EXCERPT =
━━━━━━━━

Although interest rate changes are beyond our control, homeowners can still take steps to manage their financial situation proactively and effectively. It redirects the conversation towards actionable steps, how we carry our load, rather than uncertain predictions.
We can weather the storm by making smarter choices with our money. In economic terms, higher rates mean people are less likely to take out loans for big purchases, and that can help slow down spending and, in turn, inflation. Now’s the time to look for ways to increase our income and reduce non-essential spending.
We know these are challenging times, and this is a lengthy hike we're on, but we're in this together. Our team is ready to guide you if needed, whether that's changing the straps on your backpack, changing your hiking gear, so you can take on the steeper path, or helping you keep an eye out for changes in the weather forecast. We're here to help you understand what this means for you and find solutions until things get better. No challenge is too great to overcome when we face it with resilience, creativity, fortitude, and ingenuity. Let's turn the page together, facing these new financial realities head-on because we've navigated change before, and we'll do it again.

━━━━━━━━

TO DO =
(a) List the qualities that the interest-rate excerpt says let us overcome any challenge.
(b) In the interest-rate excerpt, write out the part that opens with the words containing "Although interest rate" and closes with "than uncertain predictions.".

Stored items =
━━━━━━━━

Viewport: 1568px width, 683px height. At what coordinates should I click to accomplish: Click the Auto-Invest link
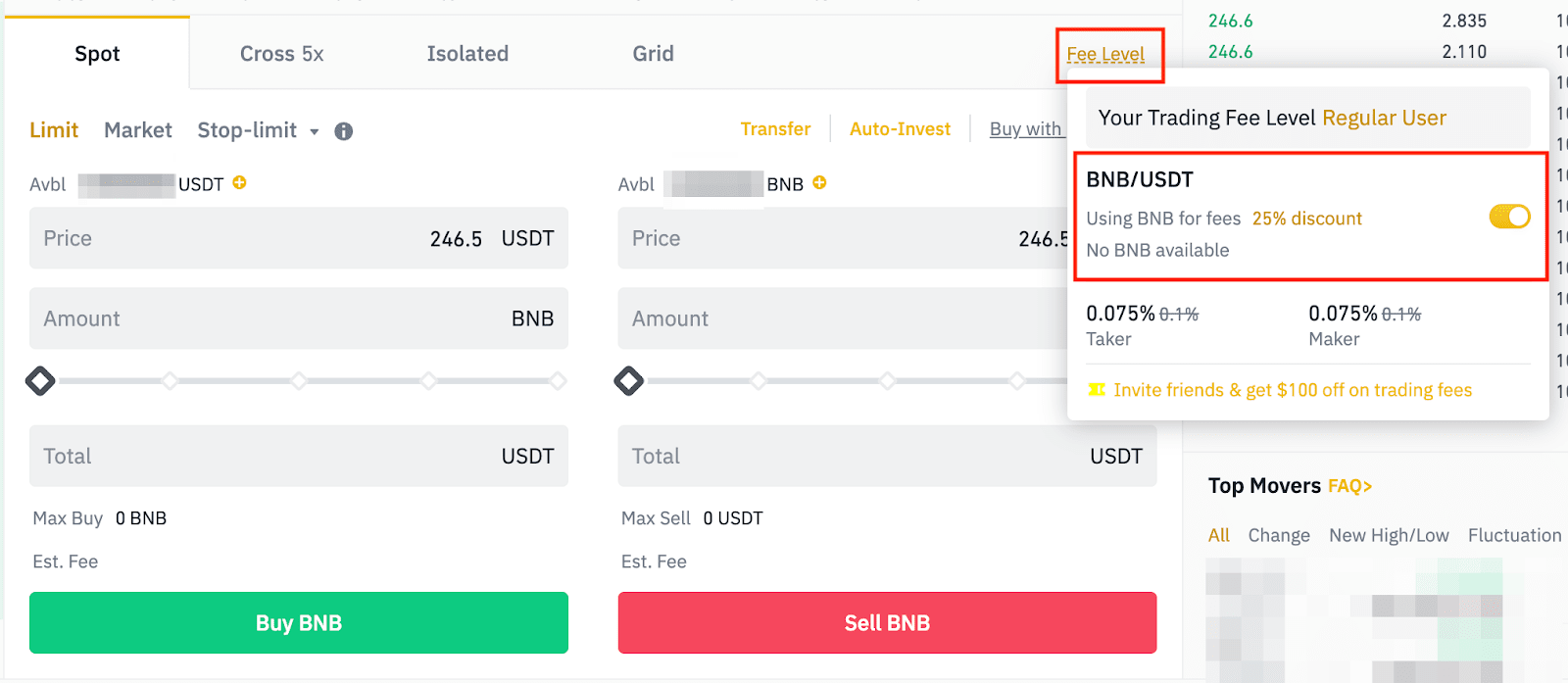(x=900, y=129)
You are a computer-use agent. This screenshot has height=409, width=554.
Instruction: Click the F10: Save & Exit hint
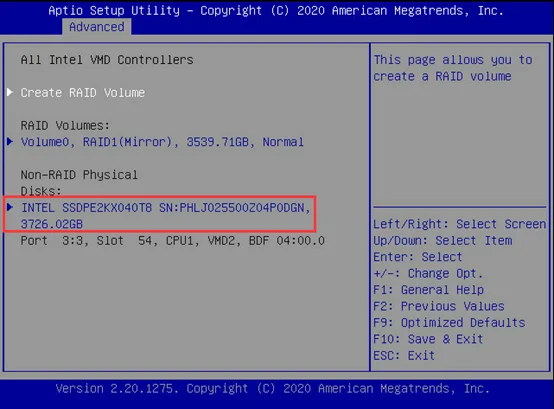point(428,339)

━━━━━━━━

ANSWERS FOR THE EXERCISE =
(a) resilience, creativity, fortitude, ingenuity

(b)
Although interest rate changes are beyond our control, homeowners can still take steps to manage their financial situation proactively and effectively. It redirects the conversation towards actionable steps, how we carry our load, rather than uncertain predictions.